Lines of data
· · ·

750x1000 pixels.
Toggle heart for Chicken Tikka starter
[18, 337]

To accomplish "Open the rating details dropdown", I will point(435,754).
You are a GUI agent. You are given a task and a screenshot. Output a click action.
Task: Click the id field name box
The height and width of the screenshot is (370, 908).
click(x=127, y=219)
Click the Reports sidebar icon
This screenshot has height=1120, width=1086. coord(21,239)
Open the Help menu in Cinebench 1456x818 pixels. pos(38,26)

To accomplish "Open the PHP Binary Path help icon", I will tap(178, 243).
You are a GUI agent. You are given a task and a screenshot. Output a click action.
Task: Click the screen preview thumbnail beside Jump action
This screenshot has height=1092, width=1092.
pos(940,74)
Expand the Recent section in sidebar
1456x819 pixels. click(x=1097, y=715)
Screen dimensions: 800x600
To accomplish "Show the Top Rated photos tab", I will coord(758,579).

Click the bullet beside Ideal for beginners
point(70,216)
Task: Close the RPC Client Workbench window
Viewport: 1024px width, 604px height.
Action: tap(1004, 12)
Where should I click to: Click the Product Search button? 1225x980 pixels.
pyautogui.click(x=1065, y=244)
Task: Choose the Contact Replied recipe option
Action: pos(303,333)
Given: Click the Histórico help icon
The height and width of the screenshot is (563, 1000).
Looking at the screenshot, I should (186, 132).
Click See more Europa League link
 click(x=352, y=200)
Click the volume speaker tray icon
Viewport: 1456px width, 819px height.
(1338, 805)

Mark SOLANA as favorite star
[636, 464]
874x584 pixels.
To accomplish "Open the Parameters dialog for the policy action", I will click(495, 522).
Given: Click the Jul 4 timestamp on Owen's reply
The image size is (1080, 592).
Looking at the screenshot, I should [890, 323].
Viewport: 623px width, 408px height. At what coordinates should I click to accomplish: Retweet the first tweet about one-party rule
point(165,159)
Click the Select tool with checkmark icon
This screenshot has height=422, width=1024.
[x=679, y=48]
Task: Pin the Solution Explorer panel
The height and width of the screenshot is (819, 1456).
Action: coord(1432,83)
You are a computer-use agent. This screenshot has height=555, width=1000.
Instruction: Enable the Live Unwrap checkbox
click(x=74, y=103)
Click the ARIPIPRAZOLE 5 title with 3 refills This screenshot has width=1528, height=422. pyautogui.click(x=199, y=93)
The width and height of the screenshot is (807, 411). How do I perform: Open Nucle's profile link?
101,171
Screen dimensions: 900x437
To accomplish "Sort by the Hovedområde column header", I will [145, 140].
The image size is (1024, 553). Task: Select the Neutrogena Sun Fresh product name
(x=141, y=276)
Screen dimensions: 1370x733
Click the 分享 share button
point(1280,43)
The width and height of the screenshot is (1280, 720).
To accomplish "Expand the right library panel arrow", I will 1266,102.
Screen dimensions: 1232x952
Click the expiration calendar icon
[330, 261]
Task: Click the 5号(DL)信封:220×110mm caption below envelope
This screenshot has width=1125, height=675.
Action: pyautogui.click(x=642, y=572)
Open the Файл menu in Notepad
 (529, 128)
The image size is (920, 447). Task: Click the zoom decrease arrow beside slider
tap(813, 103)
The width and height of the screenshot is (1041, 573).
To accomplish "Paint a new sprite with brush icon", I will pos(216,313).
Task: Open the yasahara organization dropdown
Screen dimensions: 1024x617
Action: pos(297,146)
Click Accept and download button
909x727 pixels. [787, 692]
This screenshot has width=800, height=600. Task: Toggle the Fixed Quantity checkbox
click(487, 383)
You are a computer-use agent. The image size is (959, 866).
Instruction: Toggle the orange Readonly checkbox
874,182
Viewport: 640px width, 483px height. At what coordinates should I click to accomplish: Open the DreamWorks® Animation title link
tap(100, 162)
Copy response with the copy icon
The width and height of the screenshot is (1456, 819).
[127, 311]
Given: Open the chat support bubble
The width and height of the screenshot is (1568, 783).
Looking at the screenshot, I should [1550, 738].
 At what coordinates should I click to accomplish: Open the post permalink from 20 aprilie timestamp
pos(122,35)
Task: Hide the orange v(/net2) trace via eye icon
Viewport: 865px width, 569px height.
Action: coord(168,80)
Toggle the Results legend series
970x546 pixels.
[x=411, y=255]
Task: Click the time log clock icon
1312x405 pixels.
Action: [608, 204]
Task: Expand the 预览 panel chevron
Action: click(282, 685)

· · ·

**WHAT IS ASKED**: Reproduce the records from the line that contains "You are a computer-use agent. This" through the line that contains "point(1280,43)", leaving the requests unchanged. In the answers, multiply every coordinate by 0.9 and round to the nearest whole number, rounding halves up.

**WRITTEN RESPONSE**:
You are a computer-use agent. This screenshot has height=555, width=1000.
Instruction: Enable the Live Unwrap checkbox
click(x=67, y=93)
Click the ARIPIPRAZOLE 5 title with 3 refills This screenshot has width=1528, height=422. pyautogui.click(x=179, y=84)
The width and height of the screenshot is (807, 411). How do I perform: Open Nucle's profile link?
91,154
Screen dimensions: 900x437
To accomplish "Sort by the Hovedområde column header", I will [131, 126].
The image size is (1024, 553). Task: Select the Neutrogena Sun Fresh product name
(x=127, y=248)
Screen dimensions: 1370x733
Click the 分享 share button
point(1152,39)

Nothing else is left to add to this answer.